Christy Canterbury, MW, was the 7th woman in the US to earn the Master of Wine title. Christy speaks and writes about wine and designs wine programs for hospitality venues and private clients.
Christy recently revamped the wine list for Scotland’s Loch Lomond Golf Club, and she currently is designing the 10,000-bottle cellar for a new, private Manhattan club. She also revived the wine programs at Ilili and the former Gordon Ramsay at The London in Manhattan. Previously, Christy oversaw 16 restaurants as the National Wine Director for Smith & Wollensky Restaurant Group and directed international operations as the Corporate Beverage Director for Culinary Concepts by Jean-Georges Vongerichten, managing programs in restaurants and hotels from Istanbul and Doha to Vancouver and Bora Bora. In the retail sector, she directed wine purchasing programs for New York-based retailers Italian Wine Merchants and Zachys while also overseeing their Hong Kong operations.
Christy’s corporate client event roster includes Microsoft, IBM, Cisco, Rackspace, Fitch Ratings and Mitsubishi UFG Financial Group. Her appearances have included Wine Masters TV, FOX Business, Chief Wine Officer, Grace Farms and numerous international wine fairs.
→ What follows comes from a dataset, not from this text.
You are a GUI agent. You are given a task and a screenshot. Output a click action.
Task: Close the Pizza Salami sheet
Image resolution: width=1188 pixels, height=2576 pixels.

In 2014, the Roederer Awards short-listed Christy for the Online Wine Communicator of the Year Award. Her work has been published by Decanter, Wine Enthusiast, Huff-Post, Wine-Searcher, SevenFifty Daily, Edible Green Mountains, Food Arts, Kendall-Jackson, Tim Atkin and other outlets. She was the Consulting Editor of the GOURMAND AWARD-winning book, Rock and Vine, and the Italian Wine Editor for three other books: Sunday Pasta, Garrubbo Guide: The Importance of Eating Italian and the Professional Wine Reference.
Christy is fond of how the PairCraft methodology refines certain ideas behind textbook pairings while unearthing surprising–even confounding–new ones. Plus, Christy loves the practicality of the PairCraft takeaway, which is a wine style rather than a specific wine or grape or region, making PairCraft’s advice far more functional than most food-and-wine pairing approaches.